Man ist, was man geworden ist. Es war Laura etwas ganz Selbstverständliches, daß sie ihren reizenden Knaben das Spielen mit den wilden Straßenkindern verbot.

Frau Hempel hatte ihre helle Freude mit den Enkeln. Sie fand immer Zeit und Heiterkeit für sie und erzählte ihnen schon in den Windeln, daß sie kleine Grafen waren, die es einmal gut haben sollten.

Jeden Sonntag aber fuhr sie nach Frohndorf hinaus zu Hempels Grab. Seine Ruhestätte umfriedete jetzt ein stattliches Gitter aus Schmiedeeisen, und Frau Hempel freute sich jedesmal, wenn sie den Schlüssel in dem kunstvollen Schloß drehte, über den hochherrschaftlichen Eindruck, den das ganze machte. Laura und die Kinder brauchten sich Hempels und ihrer nicht zu schämen, wenn sie in späteren Jahren vielleicht öfters hier hinauskommen wollten.

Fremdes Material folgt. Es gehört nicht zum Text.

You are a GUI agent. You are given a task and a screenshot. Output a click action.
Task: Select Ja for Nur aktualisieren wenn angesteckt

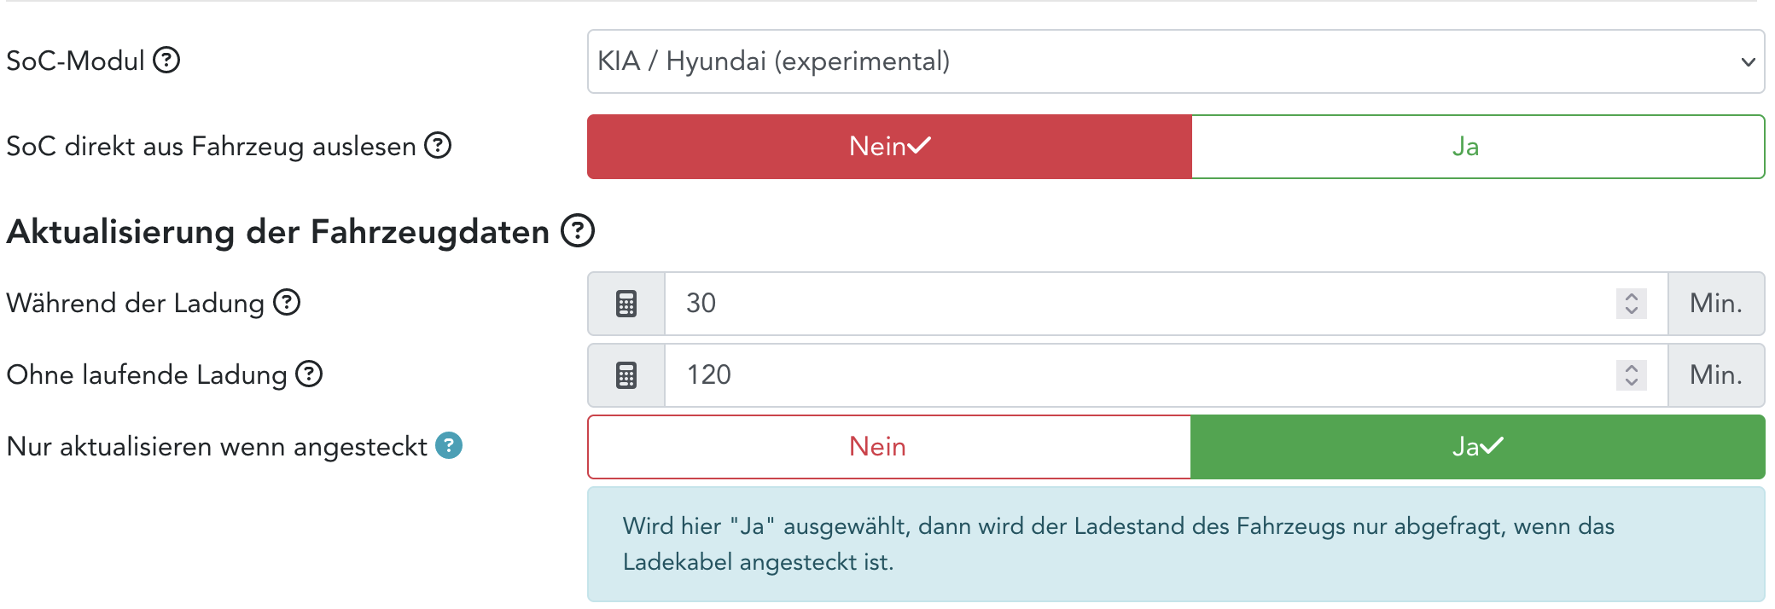(x=1477, y=447)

240 Der zarte Blütenstamm, den Frau Hempel vor vielen Frühlingen pflanzen ließ, war nun ein großer Baum geworden. Als die Zeit so weit gelaufen war, daß auch sie hinausgekommen war, um für immer hier zu bleiben, trug er große blaue Früchte, die, wenn sie reif waren, nieder auf die Gräber fielen. Mancher kecke Junge wagte ihretwegen im Dämmerschein einen kecken Sprung über die Kirchhofsmauer.

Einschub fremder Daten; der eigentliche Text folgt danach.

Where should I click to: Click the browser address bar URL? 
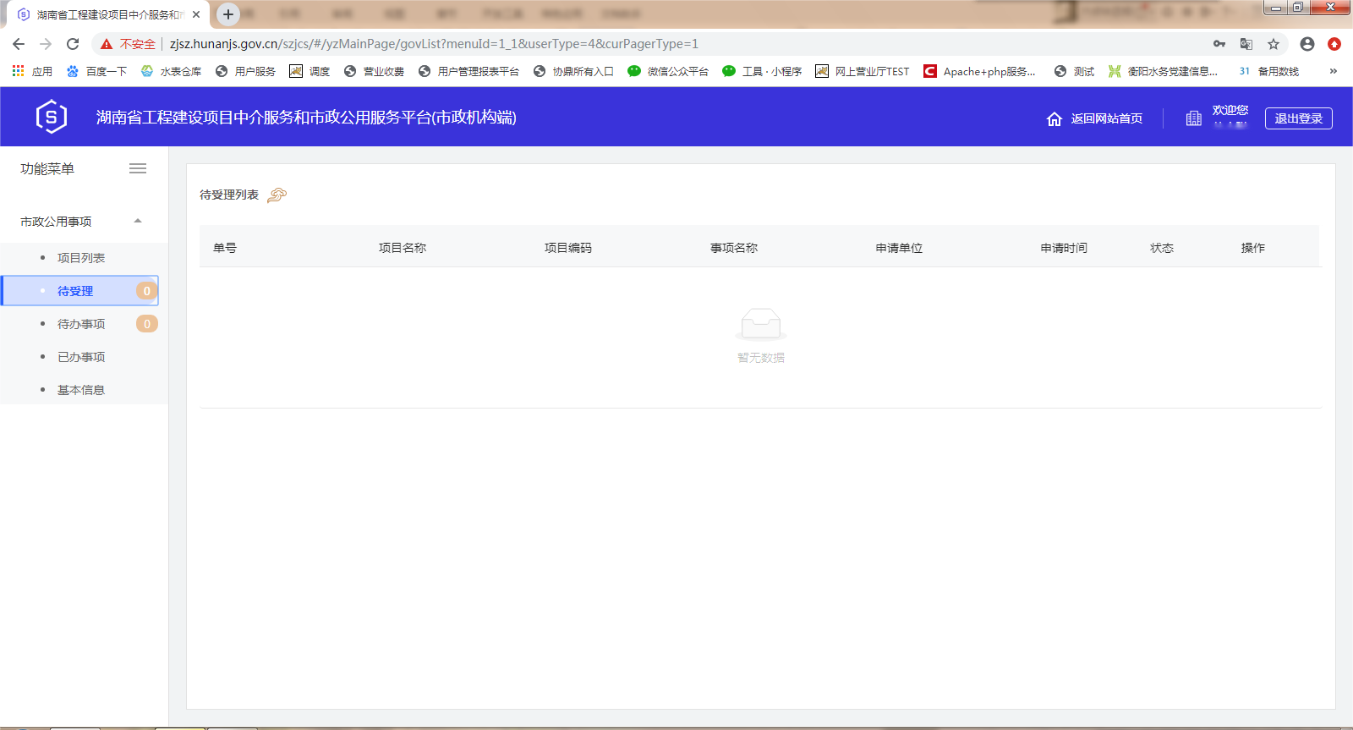pos(433,44)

Es war dem Gärtner, der damals den kleinen Baum auf Hempels Grab pflanzen sollte, eine Verwechslung unterlaufen. Er hatte der Erde nicht den Ableger eines Zierstrauchs anvertraut, sondern den ähnlich gearteten Sprößling eines Pflaumenbaums.

Ein verzeihlicher Irrtum. Denn man erkennt den Baum erst an seinen Früchten so wie den Menschen an seinen Taten.